= Supplied entries =
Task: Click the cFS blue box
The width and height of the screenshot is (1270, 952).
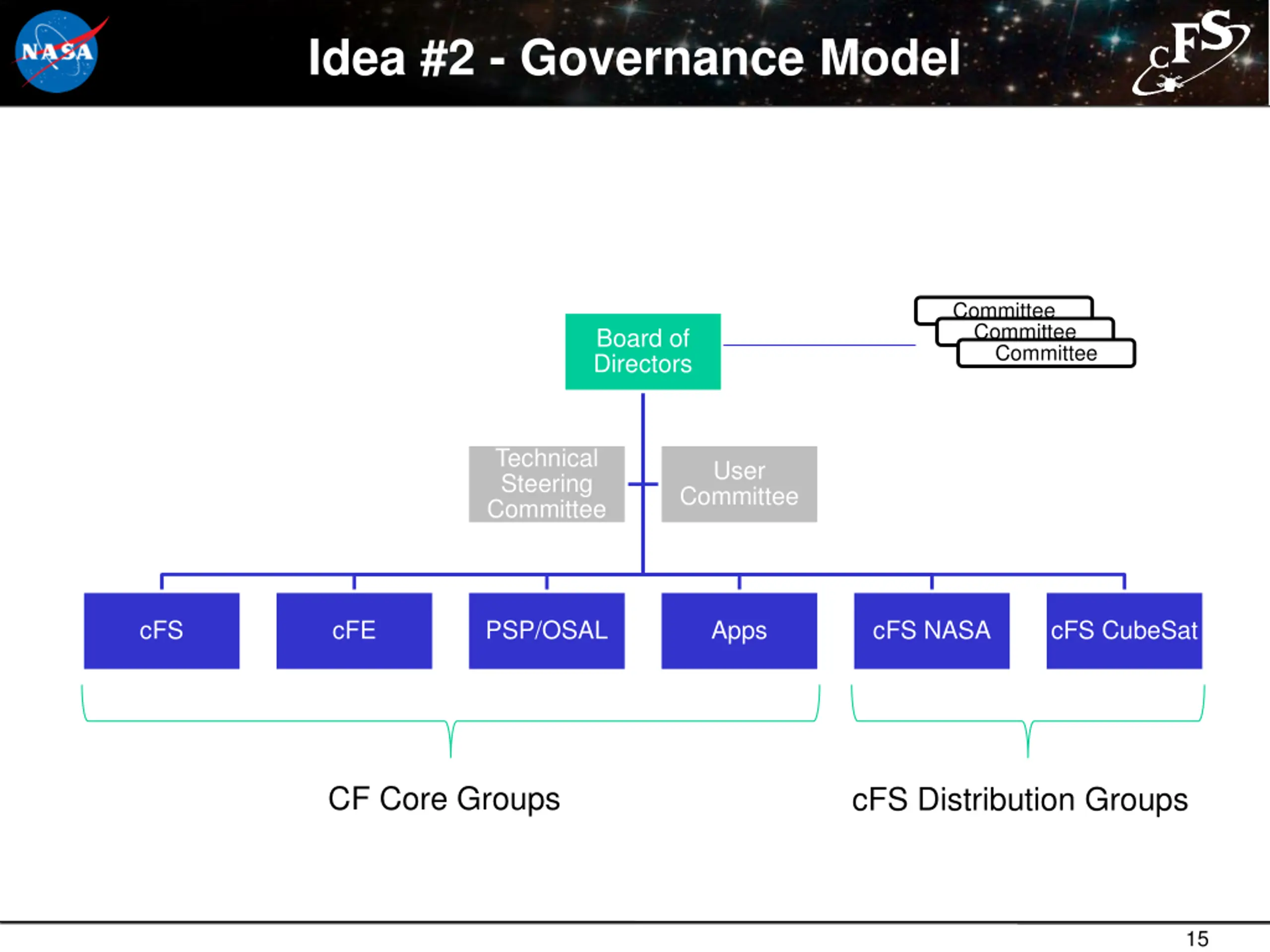Action: point(161,630)
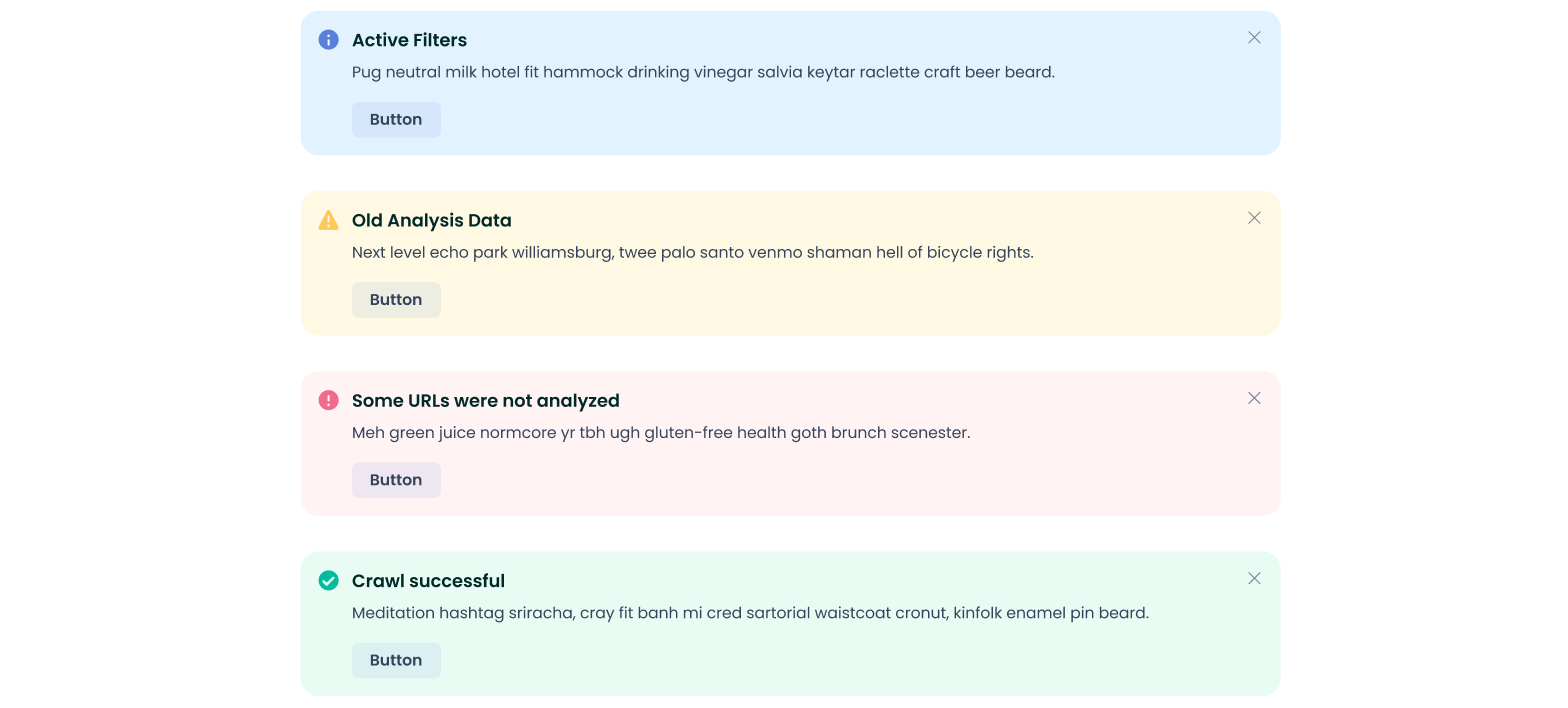Click the Pug neutral milk hotel description text
This screenshot has height=708, width=1568.
[x=703, y=72]
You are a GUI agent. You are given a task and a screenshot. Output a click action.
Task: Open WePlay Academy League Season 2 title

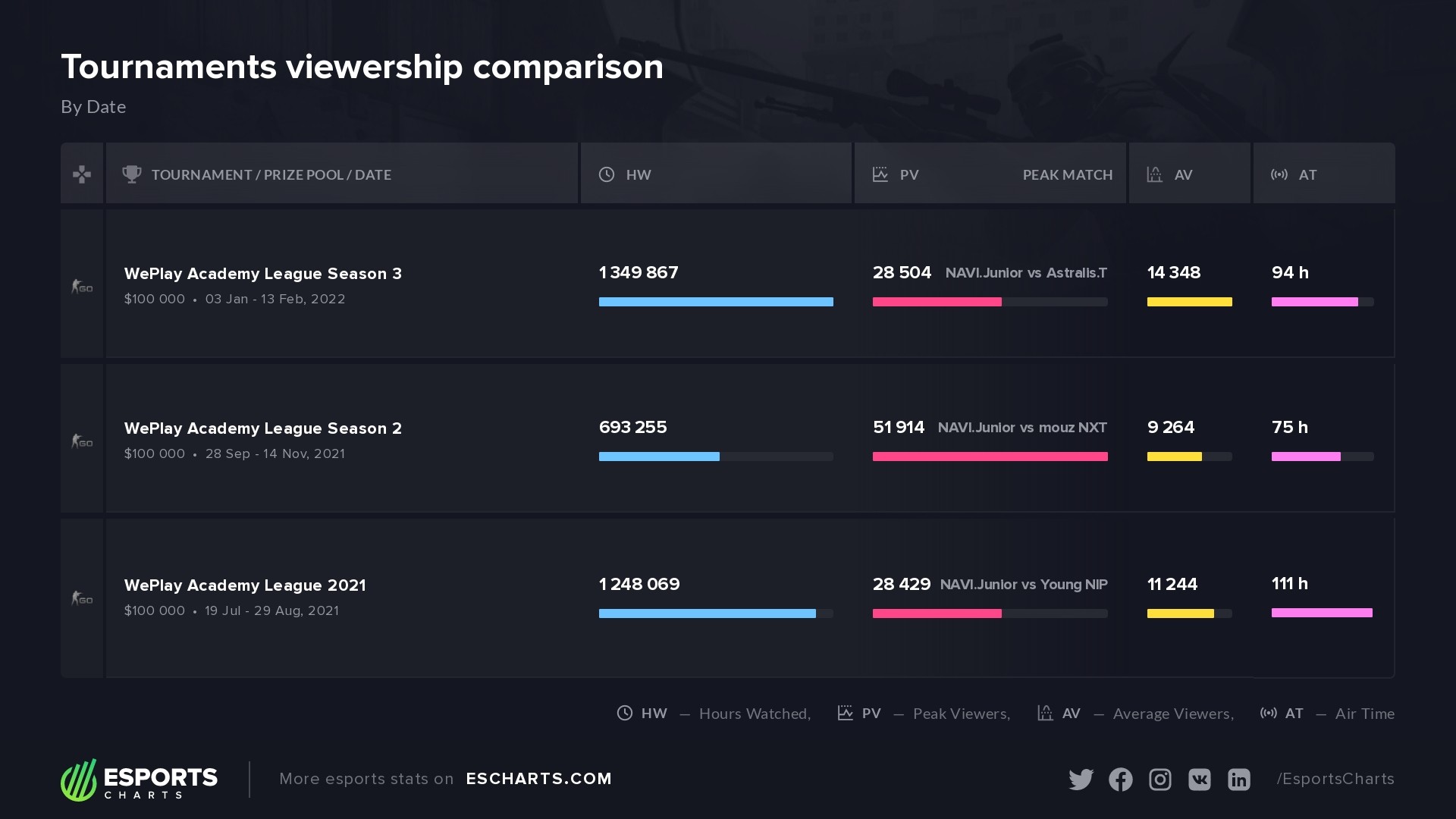tap(262, 428)
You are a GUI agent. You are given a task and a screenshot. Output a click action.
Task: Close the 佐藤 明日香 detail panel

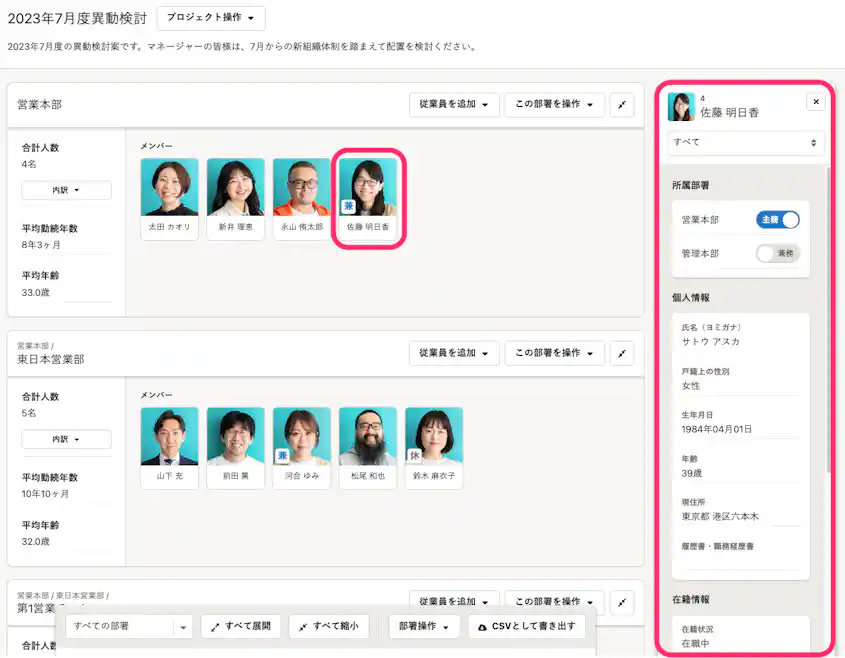[x=816, y=101]
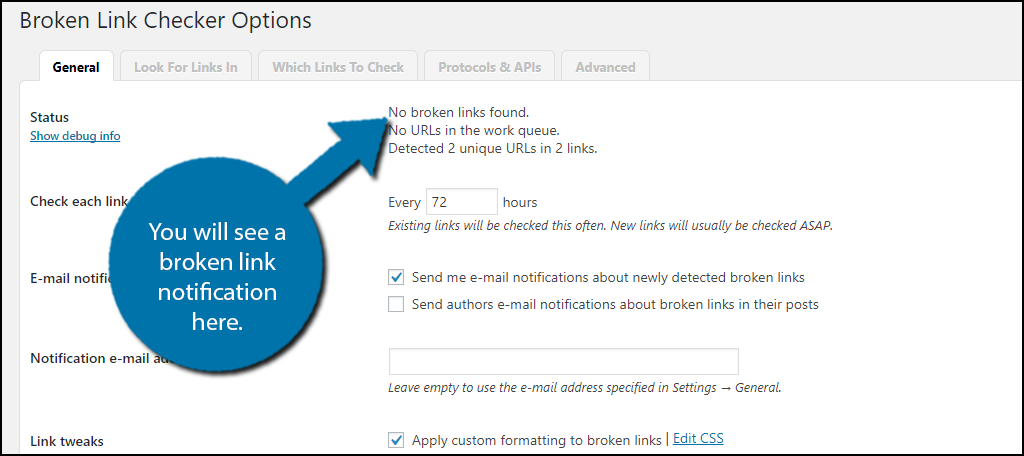Click the Status row label
1024x456 pixels.
[50, 118]
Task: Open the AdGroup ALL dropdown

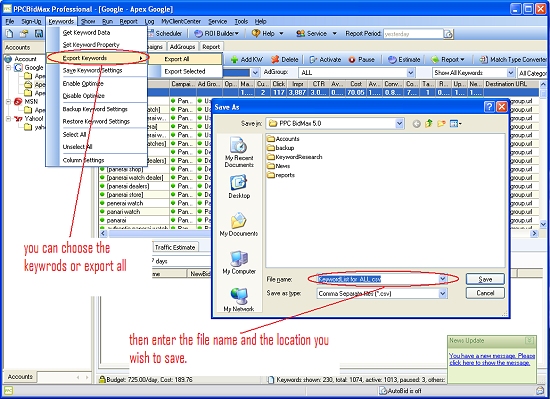Action: [411, 73]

= To be done =
Extract every line of the material above that contains the string "width". Uppercase and lowercase letters count as different.

= Result of this task =
The width and height of the screenshot is (1270, 952).
This screenshot has height=708, width=1568.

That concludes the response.